JAKARTA, TRIBUNCAKRANEWS.COM — Fakta mencengangkan kembali mengguncang Indonesia. Kejaksaan Agung (Kejagung) mengumumkan penyitaan uang senilai Rp 11,8 triliun dari lima perusahaan di bawah Wilmar Group, dalam kasus dugaan korupsi fasilitas ekspor minyak sawit mentah (CPO) yang melibatkan suap, penyalahgunaan kewenangan, dan keterlibatan pejabat yudikatif.
Angka Rp 11,8 triliun ini menjadi penyitaan terbesar dalam sejarah penegakan hukum Indonesia.
Tumpukan Uang atau Bukti Kejahatan? Wilmar Mengklaim “Jaminan”, Jaksa Bilang “Bayar Kerugian Negara”
Kelima entitas Wilmar yang terlibat adalah:
PT Multimas Nabati Asahan
PT Multinabati Sulawesi
PT Sinar Alam Permai
PT Wilmar Bioenergi Indonesia
PT Wilmar Nabati Indonesia
Wilmar mengklaim uang itu adalah “dana jaminan” untuk menunjukkan iktikad baik menghadapi proses hukum. Namun pernyataan resmi Kejagung bertolak belakang:
> “Uang ini untuk membayar kerugian negara akibat kejahatan korupsi ekspor CPO,” tegas Jaksa Sutikno, sembari memamerkan tumpukan uang tunai senilai Rp 2 triliun dalam konferensi pers yang viral di media sosial.

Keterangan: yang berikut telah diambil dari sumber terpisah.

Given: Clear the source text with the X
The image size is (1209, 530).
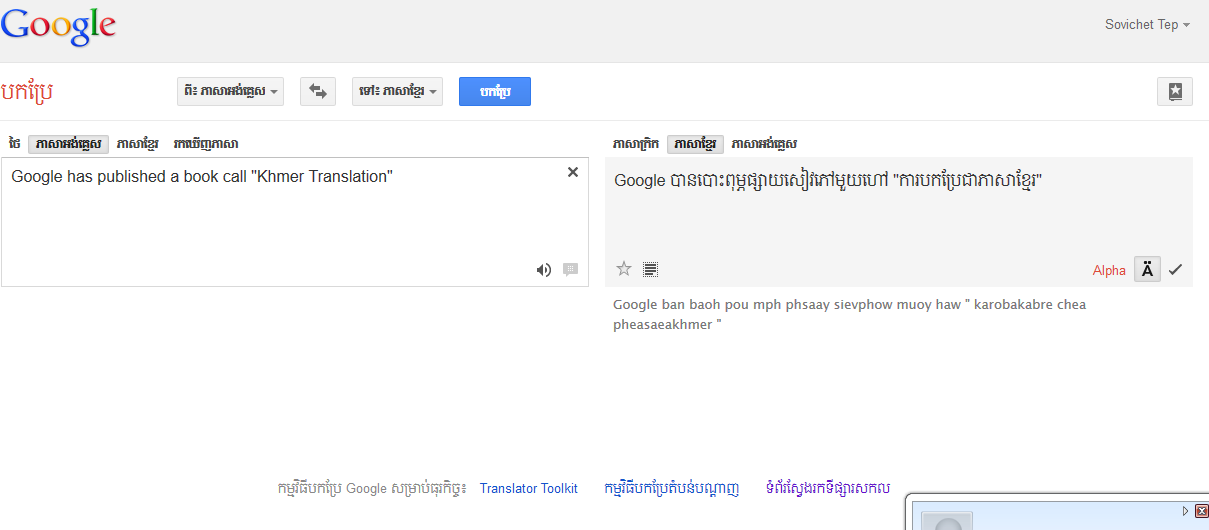Looking at the screenshot, I should pos(573,172).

Media Asing Turun Tangan, Dunia Bisnis Internasional Geger!
Empat media utama dunia mengangkat kasus ini secara masif:
Reuters (AS): Wilmar Group hands over $725 million in palm oil graft case
Business Times (Singapura): Saham Wilmar anjlok 4% akibat penyitaan Kejagung
The Edge (Malaysia): Wilmar serahkan 3,1 miliar Ringgit untuk elak hukuman hukum Indonesia
CNA (Singapura): Kejagung Indonesia sita US$725 juta dari Wilmar, usai hakim kasus ditangkap
FAKTA MENGEJUTKAN: Hakim Terima Suap Rp 60 Miliar, Pegawai Wilmar Ditahan
Dalam pengembangan kasus ini, terkuak bahwa:
Seorang hakim yang semula membebaskan Wilmar ditangkap April 2025 karena menerima suap Rp 60 miliar.
Seorang karyawan Wilmar ikut ditahan karena keterlibatannya dalam proses permufakatan jahat suap-menyuap.
Langkah banding Kejagung bukan tanpa alasan. Vonis bebas terhadap Wilmar sebelumnya diduga hasil manipulasi pengadilan.
Saham Wilmar Anjlok, Reputasi Terjerembab
Kasus ini langsung berdampak ke pasar modal:
Saham Wilmar International anjlok 4% di bursa Singapura sesaat setelah pengumuman penyitaan.
Nilai perusahaan terpangkas ratusan juta dolar AS dalam semalam.
Publik Bertanya: Ini Jaminan atau “Cuci Nama”?
Pengamat hukum menilai adanya dualisme narasi dalam kasus ini sebagai bentuk ketidakterbukaan:
> “Kalau itu jaminan, mengapa Kejagung menyebutnya sebagai pengembalian kerugian negara? Ini bisa menjadi modus baru pencucian citra korporasi,” ujar pakar hukum pidana Prof. R. Sutrisno dari UGM.
Fakta Mengejutkan Lainnya:
1. Rp 11,8 Triliun itu setara dengan anggaran 2 provinsi selama setahun penuh.
2. Indonesia sempat menjadi eksportir sawit terbesar dunia, tapi tercoreng karena permainan mafia ekspor.
3. Kejagung menyebut “Liga Korupsi Indonesia” dan menempatkan kasus Wilmar di posisi puncak klasemen.
Kesimpulan: Skandal Global dengan Akar Lokal
Kasus Wilmar bukan hanya skandal keuangan, melainkan simbol rusaknya sistem hukum dan ekspor nasional. Dengan pengakuan “uang jaminan” di satu sisi dan “kerugian negara” di sisi lain, publik layak mempertanyakan:
Apakah hukum hanya untuk yang kecil?
Mengapa vonis bebas bisa terjadi di tengah bukti uang triliunan?
Berapa banyak lagi konglomerat yang ‘membayar untuk bebas’?